The reader asked if the parent has rental income, pointing out that the parent owns the property and has the legal right to rent the property. The reader suggested that under Lucas v. Earl, 281 US 111 (1930), the parent should not be able to assign the rental income to the child. Yet the child is doing all of the work to generate the rental income, and the parent is not giving up anything or being inconvenienced. The reader wondered if the transaction should be treated as a loan of the property by the parent to the child.
My response is that the child is acting as the agent of the parent. The parent owns the property. The parent can end the arrangement whenever the parent chooses to do so. The leeway granted to the child in terms of handling the specific details of renting out the property doesn’t shift ownership of the property or the income it generates from the parent to the child any more than leaving the details of a brokerage account investments to the broker causes the account income to shift from its owner to the broker. The rental income is the parent’s, the rental expenses are the parent’s, and whatever net income the parent permits the child to retain is a combination of compensation to the child for his rental agent activities, which is a fact question, and to the extent the net income exceeds reasonable compensation for the child’s services, a gift by the parent to the child. So the parent’s adjusted gross income would reflect an amount equal to the amount of the gift, reflecting gross income equal to the rental income, deductions equal to the rental expenses and the compensation to the child. Presumably, the child acts as an independent contractor, so the parent would not have any employer withholding obligations.

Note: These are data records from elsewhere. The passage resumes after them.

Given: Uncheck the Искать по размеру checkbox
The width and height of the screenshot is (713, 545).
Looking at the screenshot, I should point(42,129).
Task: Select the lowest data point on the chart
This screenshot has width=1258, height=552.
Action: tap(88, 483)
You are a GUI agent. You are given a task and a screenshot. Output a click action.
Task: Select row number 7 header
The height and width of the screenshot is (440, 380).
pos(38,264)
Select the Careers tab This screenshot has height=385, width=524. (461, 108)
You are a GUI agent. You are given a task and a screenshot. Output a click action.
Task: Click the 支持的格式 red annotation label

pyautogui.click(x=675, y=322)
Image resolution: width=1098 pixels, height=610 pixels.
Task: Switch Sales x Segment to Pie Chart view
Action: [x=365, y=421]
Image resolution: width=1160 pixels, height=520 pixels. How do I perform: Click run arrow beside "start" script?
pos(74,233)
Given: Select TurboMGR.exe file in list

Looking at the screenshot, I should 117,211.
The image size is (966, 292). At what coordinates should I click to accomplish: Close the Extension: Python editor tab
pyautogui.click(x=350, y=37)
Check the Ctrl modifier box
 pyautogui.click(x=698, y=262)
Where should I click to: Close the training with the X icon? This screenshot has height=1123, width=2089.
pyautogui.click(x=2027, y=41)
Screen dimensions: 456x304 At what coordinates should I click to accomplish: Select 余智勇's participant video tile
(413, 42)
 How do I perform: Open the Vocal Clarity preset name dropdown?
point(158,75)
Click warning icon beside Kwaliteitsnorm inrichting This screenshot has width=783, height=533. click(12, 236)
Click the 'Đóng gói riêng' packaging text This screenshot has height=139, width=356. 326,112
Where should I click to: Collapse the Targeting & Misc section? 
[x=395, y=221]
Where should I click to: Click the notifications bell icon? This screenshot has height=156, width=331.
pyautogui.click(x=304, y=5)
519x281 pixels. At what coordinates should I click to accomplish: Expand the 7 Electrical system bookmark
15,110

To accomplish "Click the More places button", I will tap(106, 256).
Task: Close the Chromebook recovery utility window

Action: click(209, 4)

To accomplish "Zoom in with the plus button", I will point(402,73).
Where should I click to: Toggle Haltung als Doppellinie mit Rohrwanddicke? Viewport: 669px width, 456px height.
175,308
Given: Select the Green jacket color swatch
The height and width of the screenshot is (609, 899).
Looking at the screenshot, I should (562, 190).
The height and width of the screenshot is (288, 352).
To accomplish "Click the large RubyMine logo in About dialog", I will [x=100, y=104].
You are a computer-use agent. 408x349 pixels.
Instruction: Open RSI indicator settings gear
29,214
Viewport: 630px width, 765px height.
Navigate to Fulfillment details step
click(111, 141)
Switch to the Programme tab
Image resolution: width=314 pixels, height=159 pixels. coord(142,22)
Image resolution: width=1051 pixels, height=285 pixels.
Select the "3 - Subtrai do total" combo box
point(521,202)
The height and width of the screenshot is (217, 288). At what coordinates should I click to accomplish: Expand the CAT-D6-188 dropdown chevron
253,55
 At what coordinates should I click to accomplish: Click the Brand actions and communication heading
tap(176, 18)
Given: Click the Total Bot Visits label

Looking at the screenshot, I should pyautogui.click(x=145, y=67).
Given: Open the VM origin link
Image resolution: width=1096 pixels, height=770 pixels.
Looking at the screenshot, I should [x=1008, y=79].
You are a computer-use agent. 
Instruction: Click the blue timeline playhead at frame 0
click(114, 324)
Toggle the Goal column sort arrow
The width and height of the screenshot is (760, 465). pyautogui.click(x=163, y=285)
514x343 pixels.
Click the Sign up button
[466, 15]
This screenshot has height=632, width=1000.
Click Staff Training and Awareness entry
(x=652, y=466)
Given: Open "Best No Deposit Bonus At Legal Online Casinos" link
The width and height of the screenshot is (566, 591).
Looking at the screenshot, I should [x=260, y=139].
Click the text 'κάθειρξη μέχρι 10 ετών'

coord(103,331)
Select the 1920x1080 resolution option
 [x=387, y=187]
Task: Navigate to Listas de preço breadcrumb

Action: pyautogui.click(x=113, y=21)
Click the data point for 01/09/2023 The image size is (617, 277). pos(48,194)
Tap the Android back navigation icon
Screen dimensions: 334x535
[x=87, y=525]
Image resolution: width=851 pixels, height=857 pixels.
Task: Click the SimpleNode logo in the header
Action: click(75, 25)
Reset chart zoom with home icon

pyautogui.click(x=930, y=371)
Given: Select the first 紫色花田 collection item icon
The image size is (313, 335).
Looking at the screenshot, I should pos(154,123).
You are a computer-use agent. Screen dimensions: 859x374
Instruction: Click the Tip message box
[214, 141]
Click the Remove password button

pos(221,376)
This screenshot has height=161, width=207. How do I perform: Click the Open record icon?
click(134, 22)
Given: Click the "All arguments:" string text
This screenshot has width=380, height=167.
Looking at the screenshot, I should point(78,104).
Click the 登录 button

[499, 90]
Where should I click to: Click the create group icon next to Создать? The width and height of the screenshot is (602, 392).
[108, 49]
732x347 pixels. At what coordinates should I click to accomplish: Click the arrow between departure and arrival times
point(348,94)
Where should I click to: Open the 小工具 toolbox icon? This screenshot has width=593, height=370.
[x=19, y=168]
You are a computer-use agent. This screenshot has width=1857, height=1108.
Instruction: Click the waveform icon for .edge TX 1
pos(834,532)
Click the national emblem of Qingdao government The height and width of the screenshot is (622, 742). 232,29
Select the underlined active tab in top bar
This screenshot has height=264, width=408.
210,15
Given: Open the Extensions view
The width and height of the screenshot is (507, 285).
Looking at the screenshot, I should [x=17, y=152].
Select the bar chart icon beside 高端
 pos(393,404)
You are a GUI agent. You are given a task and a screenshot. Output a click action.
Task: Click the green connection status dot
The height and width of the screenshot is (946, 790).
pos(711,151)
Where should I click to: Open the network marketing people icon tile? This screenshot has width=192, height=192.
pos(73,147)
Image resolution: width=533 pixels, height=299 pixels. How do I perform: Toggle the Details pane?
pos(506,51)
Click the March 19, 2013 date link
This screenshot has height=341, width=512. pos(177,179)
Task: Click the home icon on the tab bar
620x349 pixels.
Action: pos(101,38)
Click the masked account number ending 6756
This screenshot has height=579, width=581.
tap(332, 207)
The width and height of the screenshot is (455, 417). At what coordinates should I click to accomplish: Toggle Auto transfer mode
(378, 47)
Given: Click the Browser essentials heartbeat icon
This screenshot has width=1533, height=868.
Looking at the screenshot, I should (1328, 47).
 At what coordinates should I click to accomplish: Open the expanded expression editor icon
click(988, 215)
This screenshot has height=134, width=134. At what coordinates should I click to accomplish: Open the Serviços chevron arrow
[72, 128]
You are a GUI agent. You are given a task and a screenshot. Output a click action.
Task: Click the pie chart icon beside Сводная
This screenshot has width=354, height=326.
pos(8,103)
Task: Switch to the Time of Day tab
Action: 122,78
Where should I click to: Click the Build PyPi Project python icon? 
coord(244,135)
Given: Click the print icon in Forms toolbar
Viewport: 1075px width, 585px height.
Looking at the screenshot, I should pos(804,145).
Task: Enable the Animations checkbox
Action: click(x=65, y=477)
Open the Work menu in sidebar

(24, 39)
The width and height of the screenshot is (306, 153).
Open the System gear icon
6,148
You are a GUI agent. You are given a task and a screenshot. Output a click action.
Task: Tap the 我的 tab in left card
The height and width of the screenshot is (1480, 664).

The reasoning behind my response reflects what would happen if the parent entered into the same arrangement with an unrelated third party. The twist would be that to the extent the third party kept all of the net income, the facts would indicate that the entire net income kept by the third party was compensation to the third party. Of course, to the extent that amount exceeded a fair market value compensation amount, the parent would not enter into the same arrangement, which is further support for concluding that when the arrangement is with the child, the excess kept by the child is a gift by the parent to the child.
I pointed out that the numbers could be tricky. Suppose that the depreciation on the property exceeds the net cash income. Because of the parent’s use of the property (presumably the days of use in July and August exceed the greater of 14 or 10 percent of the rental days) section 280A would block any loss (except to the extent somehow interest and taxes alone exceeded the net rental income). But that would not change the tax treatment of the amounts kept by the child, nor would it diminish the parent’s rental income.
Treating the arrangement as a loan of the property simply complicates matters, because it would require a determination of deemed rent paid by the child to the parent, and would not prevent the parent from having some sort of rental income. There probably are better ways to handle the arrangement. For example, the parent and the child could enter into a partnership, with the parent contributing the property and the child contributing services. That would permit some of the net income to be reported by the child rather than by the parent. The arrangement as described does not have sufficient indicia of an intent to create a partnership. Another example would be transfer of the property to the child, with a reserved right of occupancy. Whether the transfer should be a gift, a sale, or a part-gift-part-sale, and the other details of the transfer, depend on the particular facts and circumstances of the parent’s financial and tax situation, whether the child is an only child, and similar concerns.
My guess is that when these arrangements occur, neither the parent nor the child thinks about the tax and other consequences. There is a conversation, the idea makes sense to the parent, the parent agrees, and off goes the child to list the property for rent. And if something goes awry, tax or otherwise, disputes will arise. For example, who gets sued and is ultimately responsible if a hazard on the property causes physical injury to a tenant? Who is listed as owner on the property insurance policy? Ultimately, it’s not just a tax issue, and the assistance of legal counsel is highly recommended.